Updated July 2026
What Is Full Coverage Car Insurance Insurance?
Full coverage car insurance is an industry term for a policy that includes liability, collision, and comprehensive coverage together. Liability covers damage you cause to others. Collision covers your vehicle in a crash regardless of fault. Comprehensive covers non-collision damage like theft, vandalism, hail, or hitting an animal. Washington law requires only liability coverage, but full coverage is the standard when you finance or lease a vehicle.
- You slide through a stop sign on a rainy morning in Spokane and hit another car. The other driver has $8,000 in vehicle damage and $4,000 in medical bills. Your car has $6,500 in damage. Liability pays the other driver's $12,000 in costs. Collision pays your $6,500 repair minus your deductible. Without collision coverage, you pay the $6,500 out of pocket.
- Your car is stolen from a Seattle parking garage and recovered two weeks later with $3,200 in damage to the ignition, door locks, and interior. Comprehensive coverage pays the $3,200 repair minus your deductible. Collision does not apply because no crash occurred. Liability-only policies leave you with the full bill.
- A severe hailstorm causes $4,800 in dents and cracked glass across your vehicle. Comprehensive coverage pays the claim minus your deductible. This is a non-collision event, so collision coverage does not apply. If you carry only liability and collision, you pay the $4,800 yourself.
Who Needs Full Coverage Car Insurance Insurance?
Full coverage is necessary if you finance or lease your vehicle — the lender will require it in the loan agreement. It's also worth carrying if your car is worth more than $4,000 and you can't afford to replace it out of pocket after a crash or theft. Drivers with at-fault accident history benefit because collision coverage pays regardless of who caused the crash.
Calculate your car's current value using Kelley Blue Book or a similar tool. If full coverage premiums over two years exceed your car's value, and you have savings to cover a total loss, liability-only makes financial sense. If you'd need a loan to replace the car, or if your vehicle is worth over $5,000, full coverage protects you from that risk.
How Much Does Full Coverage Car Insurance Insurance Cost?

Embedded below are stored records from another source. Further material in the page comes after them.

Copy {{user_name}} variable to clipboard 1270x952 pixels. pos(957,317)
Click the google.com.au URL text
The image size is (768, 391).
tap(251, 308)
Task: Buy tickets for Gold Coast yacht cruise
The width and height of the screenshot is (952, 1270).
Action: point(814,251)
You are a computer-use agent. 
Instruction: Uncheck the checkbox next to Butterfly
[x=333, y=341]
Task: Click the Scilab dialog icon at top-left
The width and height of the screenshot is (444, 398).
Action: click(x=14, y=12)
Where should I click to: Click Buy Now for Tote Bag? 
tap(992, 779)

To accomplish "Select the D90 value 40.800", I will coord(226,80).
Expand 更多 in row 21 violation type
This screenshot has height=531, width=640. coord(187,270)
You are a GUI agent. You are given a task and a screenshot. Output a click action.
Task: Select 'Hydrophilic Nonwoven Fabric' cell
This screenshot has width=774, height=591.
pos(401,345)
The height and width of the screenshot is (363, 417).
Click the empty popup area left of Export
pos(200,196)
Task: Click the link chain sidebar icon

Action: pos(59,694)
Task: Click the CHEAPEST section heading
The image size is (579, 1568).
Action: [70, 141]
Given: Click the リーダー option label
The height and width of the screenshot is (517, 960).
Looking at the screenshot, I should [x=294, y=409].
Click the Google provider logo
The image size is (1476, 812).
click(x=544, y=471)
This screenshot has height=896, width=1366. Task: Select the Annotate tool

Full coverage in Washington typically adds $95 to $180 per month compared to liability-only policies, or approximately $1,140 to $2,160 annually.
- Your vehicle's actual cash value — higher-value cars cost more to insure because collision and comprehensive claims pay based on repair or replacement cost.
- Deductible selection — choosing a $1,000 deductible instead of $500 lowers your premium by 15 to 25 percent but increases your out-of-pocket cost per claim.
- Driving record — at-fault accidents and moving violations in the past three years raise full coverage premiums more sharply than liability-only premiums.
- Location within Washington — Seattle and Tacoma have higher comprehensive claim rates due to theft and vandalism, increasing premiums compared to rural counties.
- Credit-based insurance score — Washington allows insurers to use credit history in pricing, and full coverage premiums are more sensitive to credit score than liability premiums.
- Annual mileage — drivers logging over 15,000 miles per year face higher collision risk and pay 10 to 20 percent more for full coverage.